**EXTRACT TO READ:**
Feb. 23 (Bloomberg) -- The Obama administration said it won't defend the Defense of Marriage Act, the 1996 law that defines marriage as being between a man and a woman, in two lawsuits in federal courts in New York and Connecticut.

U.S. Attorney General Eric Holder stated his position in a letter today to John A. Boehner, the Ohio Republican who is speaker of the U.S. House of Representatives. The letter explains that the Justice Department has decided a key provision in the law violates constitutional equal protection rights.

In October, the administration said it was appealing rulings in federal court in Massachusetts that the act was an unconstitutional violation of states' rights.

"While the department has previously defended DOMA against legal challenges involving legally married same-sex couples," recent lawsuits challenging the constitutionality of the section of the law that defines marriage "have caused the president and the department to conduct a new examination," Holder said in today's letter.

President Barack Obama has long opposed the law, said Jay Carney, the White House press secretary. While the president views the law as unfair, he's still "grappling" with his views on same-sex marriage, Carney said. Obama reviewed Holder's recommendation on the issue "and concurred," Carney said.

**INFORMATION SHOWN:**
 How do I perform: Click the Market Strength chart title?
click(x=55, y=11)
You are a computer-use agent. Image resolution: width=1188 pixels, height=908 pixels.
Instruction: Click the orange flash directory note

**YOUR TASKS:**
a) In the news report, to whom did Eric Holder address his letter?
b) Name every person mentioned by name in the news report.
c) Translate this sentence from the news report into Spanish: "President Barack Obama has long opposed the law, said Jay Carney, the White House press secretary."
The data has nothing to do with the news report.

**SOLVED PROBLEMS:**
a) John A. Boehner, the Ohio Republican who is speaker of the U.S. House of Representatives.

b) Eric Holder, John A. Boehner, Barack Obama, Jay Carney

c) El presidente Barack Obama se ha opuesto a la ley desde hace mucho tiempo, dijo Jay Carney, el secretario de prensa de la Casa Blanca.